§ EXERCISE DESCRIPTION
Go through the listing and count the lines with "Comunale" in them; write only the number.

§ TASK MATERIAL
%%

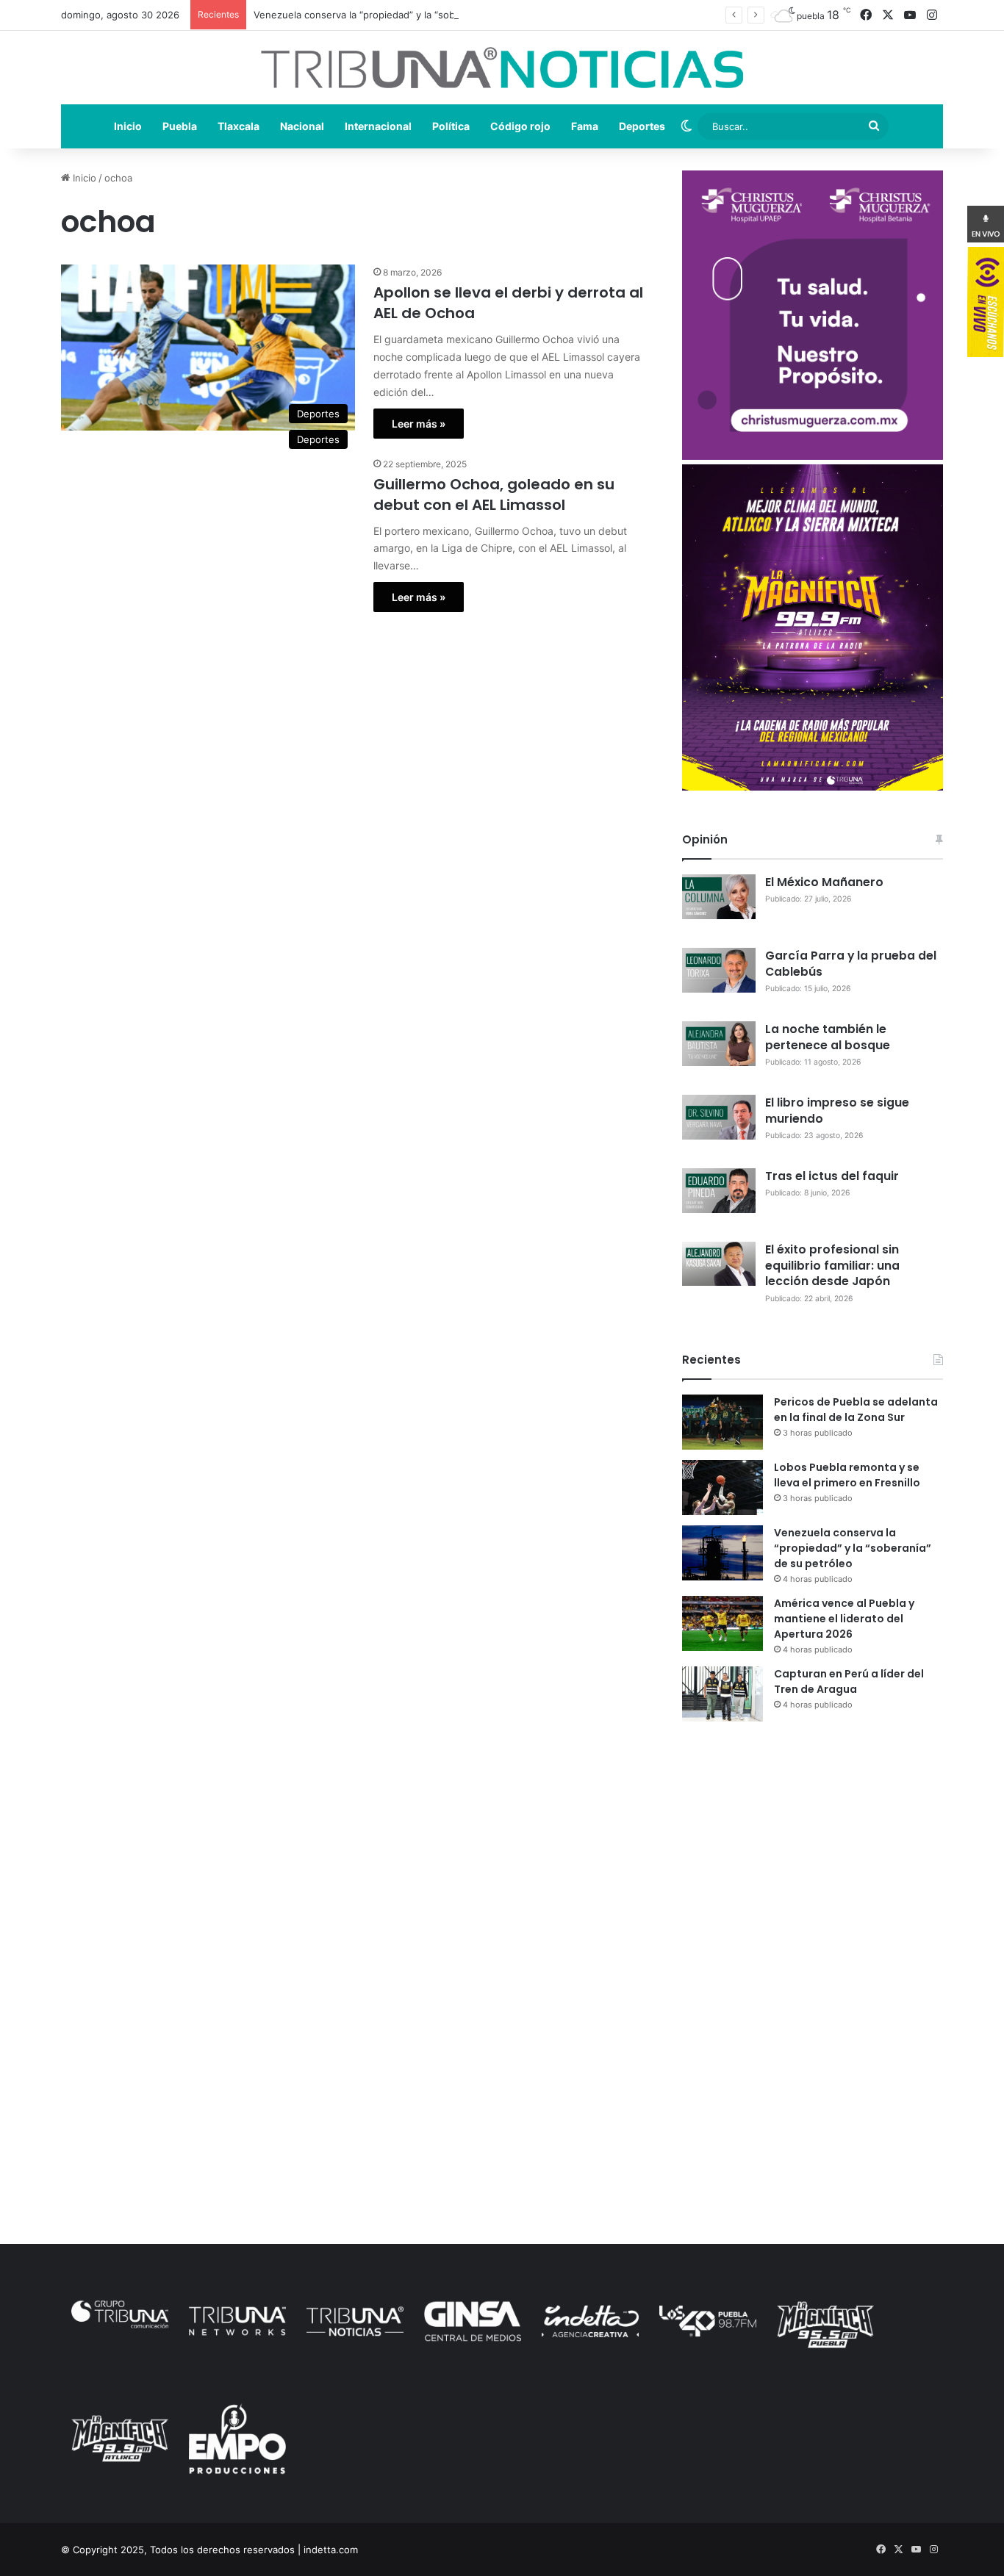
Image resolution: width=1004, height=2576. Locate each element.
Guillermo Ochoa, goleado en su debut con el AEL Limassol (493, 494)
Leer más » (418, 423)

%%
%%

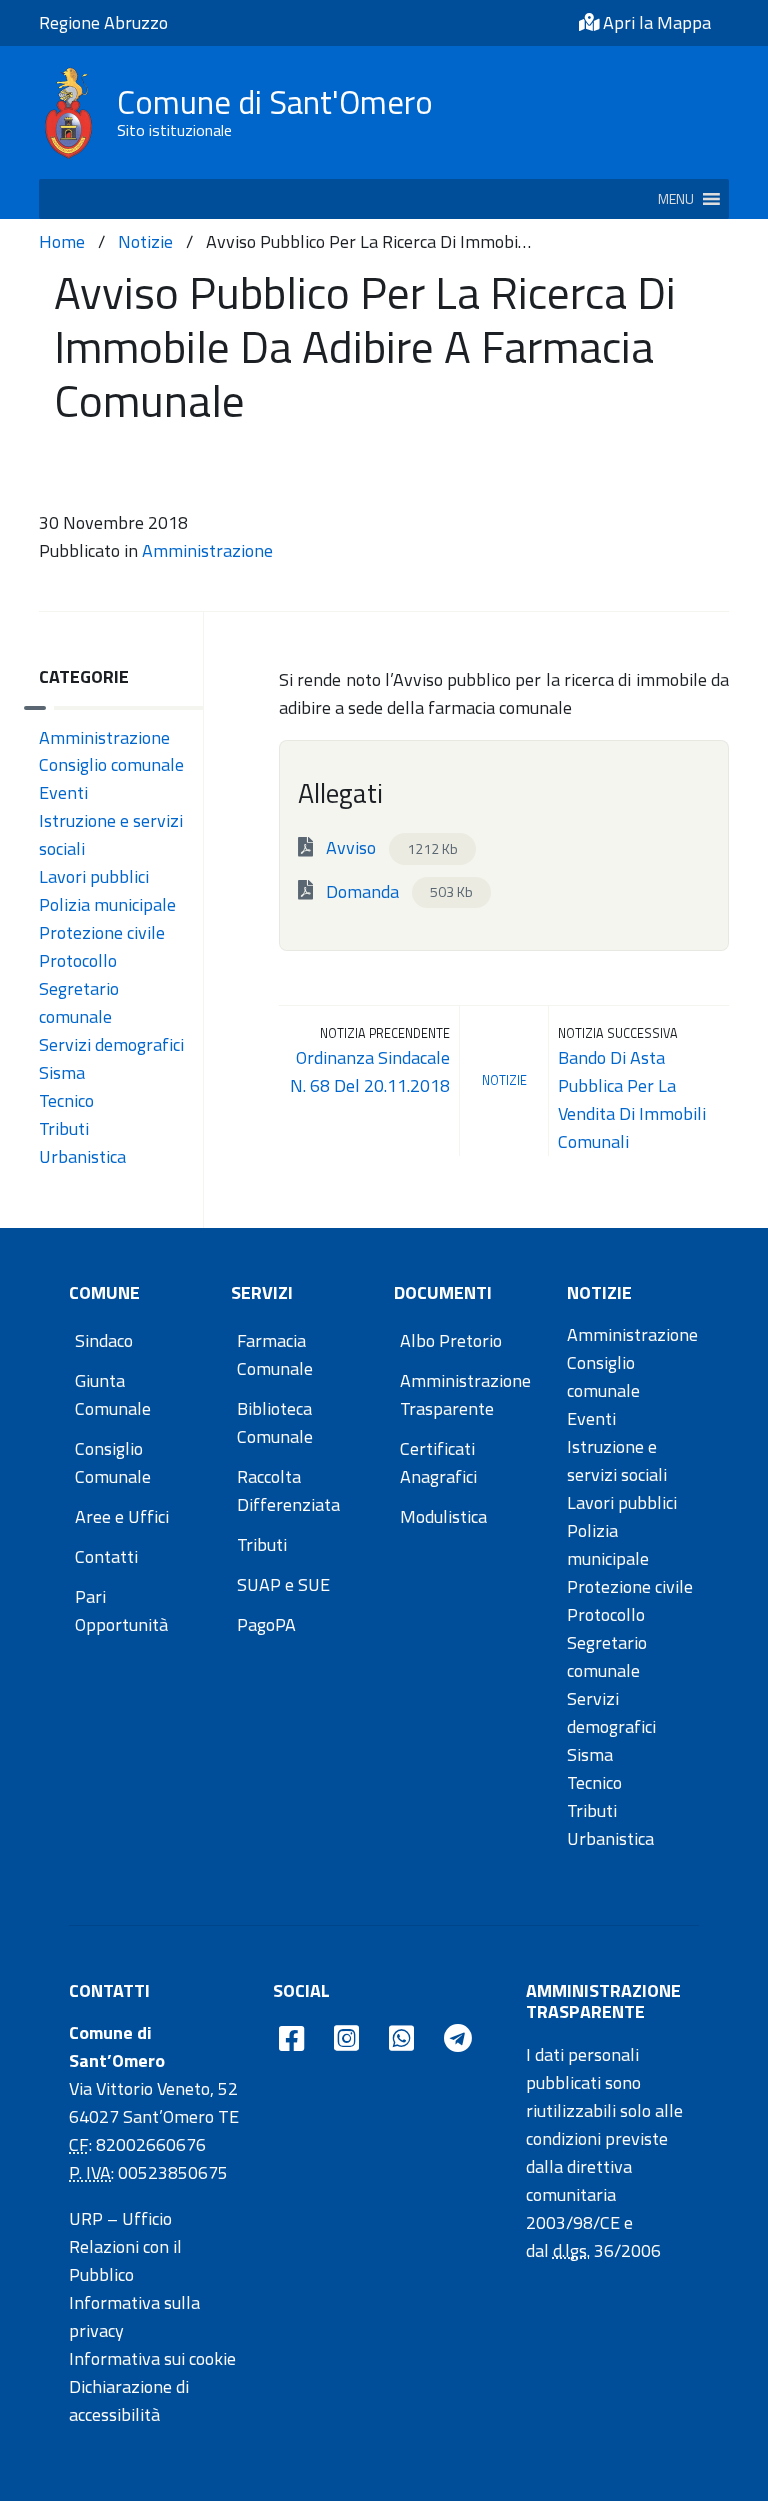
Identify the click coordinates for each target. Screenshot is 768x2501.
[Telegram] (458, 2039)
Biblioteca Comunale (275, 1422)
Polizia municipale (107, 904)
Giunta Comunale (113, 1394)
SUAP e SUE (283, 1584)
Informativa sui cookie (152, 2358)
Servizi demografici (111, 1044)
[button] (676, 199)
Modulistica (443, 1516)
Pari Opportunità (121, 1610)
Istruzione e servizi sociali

%%

§ ANSWER AREA
2